It is rare for stories to be specially commissioned for an audio book, but as Maxim Jakubowski, the editor of The Sounds of Crime tells us in a pre-thrill talk, he ‘begged’ the five writers he considered to be the best in their field to produce a new story for this collection; and ‘happily for me,’ he tells us, ‘they all agreed.’ Jakubowski’s introduction evokes those black-and-white days when Alfred Hitchcock shuffled on to millions of walnut-encased television sets to present us with half an hour of spine-tingling tension — very much as we have with each of the stories here.

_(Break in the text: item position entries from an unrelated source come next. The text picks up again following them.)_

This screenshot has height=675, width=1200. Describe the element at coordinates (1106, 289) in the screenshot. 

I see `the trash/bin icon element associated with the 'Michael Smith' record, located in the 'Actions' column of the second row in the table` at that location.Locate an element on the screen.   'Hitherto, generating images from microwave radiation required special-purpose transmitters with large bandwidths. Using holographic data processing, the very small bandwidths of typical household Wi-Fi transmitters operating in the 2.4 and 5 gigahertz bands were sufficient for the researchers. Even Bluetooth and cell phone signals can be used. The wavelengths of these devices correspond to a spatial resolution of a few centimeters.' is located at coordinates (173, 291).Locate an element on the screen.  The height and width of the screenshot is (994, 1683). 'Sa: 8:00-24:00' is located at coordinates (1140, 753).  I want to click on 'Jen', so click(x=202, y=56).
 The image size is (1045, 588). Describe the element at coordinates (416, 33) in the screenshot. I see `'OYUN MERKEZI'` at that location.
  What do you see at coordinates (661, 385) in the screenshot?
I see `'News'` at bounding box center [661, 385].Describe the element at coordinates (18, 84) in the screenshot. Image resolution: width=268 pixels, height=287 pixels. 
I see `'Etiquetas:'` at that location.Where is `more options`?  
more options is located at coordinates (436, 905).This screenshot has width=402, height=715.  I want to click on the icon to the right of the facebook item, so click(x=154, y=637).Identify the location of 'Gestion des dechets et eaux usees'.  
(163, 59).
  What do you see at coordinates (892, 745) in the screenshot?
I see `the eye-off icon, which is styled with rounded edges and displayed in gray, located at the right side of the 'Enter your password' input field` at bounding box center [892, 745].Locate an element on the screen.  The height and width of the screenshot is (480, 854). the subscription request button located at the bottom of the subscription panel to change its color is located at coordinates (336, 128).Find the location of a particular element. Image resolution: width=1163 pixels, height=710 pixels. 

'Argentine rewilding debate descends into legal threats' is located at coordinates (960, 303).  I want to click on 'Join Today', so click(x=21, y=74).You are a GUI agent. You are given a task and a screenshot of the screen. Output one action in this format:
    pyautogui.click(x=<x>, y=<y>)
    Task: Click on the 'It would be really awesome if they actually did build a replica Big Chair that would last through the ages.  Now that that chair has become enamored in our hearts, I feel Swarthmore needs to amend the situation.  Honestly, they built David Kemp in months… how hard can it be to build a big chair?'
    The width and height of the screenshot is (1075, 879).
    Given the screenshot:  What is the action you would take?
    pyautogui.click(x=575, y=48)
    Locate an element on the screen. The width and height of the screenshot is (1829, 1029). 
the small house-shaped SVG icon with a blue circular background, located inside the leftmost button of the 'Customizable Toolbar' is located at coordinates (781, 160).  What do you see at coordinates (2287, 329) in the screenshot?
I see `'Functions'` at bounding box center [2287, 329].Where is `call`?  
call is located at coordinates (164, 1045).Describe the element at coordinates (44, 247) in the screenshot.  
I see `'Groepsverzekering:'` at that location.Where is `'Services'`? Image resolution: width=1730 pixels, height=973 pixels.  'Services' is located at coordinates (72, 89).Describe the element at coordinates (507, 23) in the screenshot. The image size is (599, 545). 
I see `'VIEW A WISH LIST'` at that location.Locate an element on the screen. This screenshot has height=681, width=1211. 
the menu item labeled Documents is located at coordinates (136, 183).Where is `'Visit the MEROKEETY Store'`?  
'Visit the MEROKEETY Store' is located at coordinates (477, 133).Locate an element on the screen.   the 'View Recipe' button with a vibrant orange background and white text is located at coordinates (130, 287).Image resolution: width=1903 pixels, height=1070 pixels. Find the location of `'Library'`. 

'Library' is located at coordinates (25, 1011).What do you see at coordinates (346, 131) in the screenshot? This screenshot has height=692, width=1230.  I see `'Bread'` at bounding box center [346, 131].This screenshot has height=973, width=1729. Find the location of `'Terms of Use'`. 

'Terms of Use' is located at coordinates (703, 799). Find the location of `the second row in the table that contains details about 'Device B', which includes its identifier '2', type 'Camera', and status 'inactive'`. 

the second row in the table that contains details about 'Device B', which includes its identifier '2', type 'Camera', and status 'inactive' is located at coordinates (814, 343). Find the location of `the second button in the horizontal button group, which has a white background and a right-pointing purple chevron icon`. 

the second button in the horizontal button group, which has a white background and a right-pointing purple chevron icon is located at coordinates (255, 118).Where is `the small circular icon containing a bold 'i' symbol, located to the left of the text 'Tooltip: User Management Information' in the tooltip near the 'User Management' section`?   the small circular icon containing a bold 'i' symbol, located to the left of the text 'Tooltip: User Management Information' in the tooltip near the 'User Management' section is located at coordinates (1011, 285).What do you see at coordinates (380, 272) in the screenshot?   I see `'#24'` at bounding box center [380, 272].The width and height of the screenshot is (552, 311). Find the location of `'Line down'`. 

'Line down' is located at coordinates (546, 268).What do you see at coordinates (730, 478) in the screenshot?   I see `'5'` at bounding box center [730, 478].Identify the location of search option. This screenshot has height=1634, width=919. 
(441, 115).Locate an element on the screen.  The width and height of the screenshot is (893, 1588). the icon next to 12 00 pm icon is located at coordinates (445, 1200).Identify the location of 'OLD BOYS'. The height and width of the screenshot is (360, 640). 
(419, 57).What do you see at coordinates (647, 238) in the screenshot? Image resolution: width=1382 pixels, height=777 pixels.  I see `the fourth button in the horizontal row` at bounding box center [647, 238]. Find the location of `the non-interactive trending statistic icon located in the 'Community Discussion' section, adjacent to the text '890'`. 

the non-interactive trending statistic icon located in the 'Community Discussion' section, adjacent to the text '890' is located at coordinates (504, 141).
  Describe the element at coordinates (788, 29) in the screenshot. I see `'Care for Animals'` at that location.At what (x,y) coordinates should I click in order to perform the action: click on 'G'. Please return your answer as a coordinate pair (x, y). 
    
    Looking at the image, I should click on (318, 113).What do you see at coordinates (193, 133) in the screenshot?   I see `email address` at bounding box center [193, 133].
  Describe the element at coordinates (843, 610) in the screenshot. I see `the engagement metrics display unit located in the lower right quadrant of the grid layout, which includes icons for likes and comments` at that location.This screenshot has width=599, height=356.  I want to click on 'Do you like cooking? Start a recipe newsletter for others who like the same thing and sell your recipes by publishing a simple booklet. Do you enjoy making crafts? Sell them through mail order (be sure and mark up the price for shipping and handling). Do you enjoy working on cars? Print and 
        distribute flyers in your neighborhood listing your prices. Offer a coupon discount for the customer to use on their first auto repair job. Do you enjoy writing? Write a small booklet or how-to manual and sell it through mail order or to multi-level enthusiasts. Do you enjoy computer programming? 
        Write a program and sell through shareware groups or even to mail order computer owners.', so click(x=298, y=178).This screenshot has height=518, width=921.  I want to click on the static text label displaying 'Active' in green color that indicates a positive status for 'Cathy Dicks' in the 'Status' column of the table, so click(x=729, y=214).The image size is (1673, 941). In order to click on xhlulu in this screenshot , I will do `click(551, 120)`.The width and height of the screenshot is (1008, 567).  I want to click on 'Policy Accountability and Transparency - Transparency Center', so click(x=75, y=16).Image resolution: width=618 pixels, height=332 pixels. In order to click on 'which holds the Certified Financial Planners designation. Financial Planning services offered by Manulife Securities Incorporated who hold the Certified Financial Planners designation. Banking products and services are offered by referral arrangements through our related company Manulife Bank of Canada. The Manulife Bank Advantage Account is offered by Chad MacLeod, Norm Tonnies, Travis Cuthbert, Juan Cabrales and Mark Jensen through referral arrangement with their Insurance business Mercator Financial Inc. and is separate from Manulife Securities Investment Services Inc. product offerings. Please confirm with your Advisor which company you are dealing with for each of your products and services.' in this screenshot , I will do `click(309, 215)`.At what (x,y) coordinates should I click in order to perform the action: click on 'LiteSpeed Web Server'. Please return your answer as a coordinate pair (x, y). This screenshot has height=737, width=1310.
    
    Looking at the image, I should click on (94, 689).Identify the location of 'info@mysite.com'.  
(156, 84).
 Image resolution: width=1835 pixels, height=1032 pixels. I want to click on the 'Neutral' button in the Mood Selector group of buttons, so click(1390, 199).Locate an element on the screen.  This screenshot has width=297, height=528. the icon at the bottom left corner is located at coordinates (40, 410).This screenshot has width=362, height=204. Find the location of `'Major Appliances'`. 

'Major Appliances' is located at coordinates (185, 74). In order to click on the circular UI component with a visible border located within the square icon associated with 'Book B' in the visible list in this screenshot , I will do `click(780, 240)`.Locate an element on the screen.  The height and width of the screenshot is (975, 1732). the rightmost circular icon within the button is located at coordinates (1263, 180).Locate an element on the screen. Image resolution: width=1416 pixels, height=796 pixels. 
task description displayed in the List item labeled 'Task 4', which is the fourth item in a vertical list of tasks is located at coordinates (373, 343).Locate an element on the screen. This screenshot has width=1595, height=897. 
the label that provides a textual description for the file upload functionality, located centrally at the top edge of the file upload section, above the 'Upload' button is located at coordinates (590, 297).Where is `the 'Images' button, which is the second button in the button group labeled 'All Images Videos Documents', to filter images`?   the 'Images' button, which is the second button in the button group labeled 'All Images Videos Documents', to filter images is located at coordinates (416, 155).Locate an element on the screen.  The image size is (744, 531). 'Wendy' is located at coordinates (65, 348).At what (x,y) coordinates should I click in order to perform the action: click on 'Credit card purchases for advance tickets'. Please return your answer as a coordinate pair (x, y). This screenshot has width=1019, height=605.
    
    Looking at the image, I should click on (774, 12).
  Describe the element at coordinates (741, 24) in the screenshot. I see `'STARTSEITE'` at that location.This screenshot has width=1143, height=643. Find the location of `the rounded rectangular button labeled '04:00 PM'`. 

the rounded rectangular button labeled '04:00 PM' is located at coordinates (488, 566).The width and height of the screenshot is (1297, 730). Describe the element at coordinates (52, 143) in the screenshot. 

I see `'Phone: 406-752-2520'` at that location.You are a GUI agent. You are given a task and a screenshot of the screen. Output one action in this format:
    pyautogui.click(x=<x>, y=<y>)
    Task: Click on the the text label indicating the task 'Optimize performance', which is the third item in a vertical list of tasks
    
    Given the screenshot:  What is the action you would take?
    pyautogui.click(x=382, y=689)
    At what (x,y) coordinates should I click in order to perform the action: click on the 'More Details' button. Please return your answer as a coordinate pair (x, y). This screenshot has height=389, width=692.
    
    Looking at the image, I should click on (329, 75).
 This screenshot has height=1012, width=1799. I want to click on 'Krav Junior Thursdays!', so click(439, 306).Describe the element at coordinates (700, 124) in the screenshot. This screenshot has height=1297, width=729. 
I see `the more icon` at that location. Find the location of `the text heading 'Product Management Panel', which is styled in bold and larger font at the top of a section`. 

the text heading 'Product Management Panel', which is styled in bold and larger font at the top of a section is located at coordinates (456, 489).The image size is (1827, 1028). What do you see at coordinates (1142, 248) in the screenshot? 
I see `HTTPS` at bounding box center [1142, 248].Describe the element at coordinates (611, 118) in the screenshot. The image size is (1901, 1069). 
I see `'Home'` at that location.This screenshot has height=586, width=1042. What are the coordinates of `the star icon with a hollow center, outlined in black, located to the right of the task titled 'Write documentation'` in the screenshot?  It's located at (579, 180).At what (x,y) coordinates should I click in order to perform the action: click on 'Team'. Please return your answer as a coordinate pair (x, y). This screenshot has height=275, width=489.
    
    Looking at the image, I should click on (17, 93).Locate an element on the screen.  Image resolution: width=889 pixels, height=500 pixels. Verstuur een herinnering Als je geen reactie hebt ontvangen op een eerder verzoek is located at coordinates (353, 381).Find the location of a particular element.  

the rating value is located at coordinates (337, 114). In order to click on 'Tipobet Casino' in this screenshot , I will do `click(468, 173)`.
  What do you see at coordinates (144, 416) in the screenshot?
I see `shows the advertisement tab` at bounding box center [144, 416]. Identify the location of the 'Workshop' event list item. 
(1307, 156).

‘Dolly’s Trash and Treasure’ is a harsh warning for potential hoarders of everything from mould-encrusted peanut-butter jars to stacks of old newspapers. Load your recycling bins now! Lawrence Block’s most famous creation is private investigator Matt Scudder, and the veteran crime grand master has us speculating and ultimately dreading what lurks beneath the piles of detritus in Dorothy Socrates’s apartment. The entire story is in dialogue, and full marks go to the narrator, Buffy Davis, for her vocal acrobatics.

In fact this collection contains every form of life alert. ‘Meet Me at the Crematorium’ would certainly deter me from experimenting with online dating. Janet from Eastbourne is sick and tired of Trevor, an embalmer. Although she doesn’t find the death business unattractive in itself, Trevor is too dull and predictable for her taste. Even their visits to the local S&M club are becoming wearily routine: if it’s Wednesday it must be nipple clamps.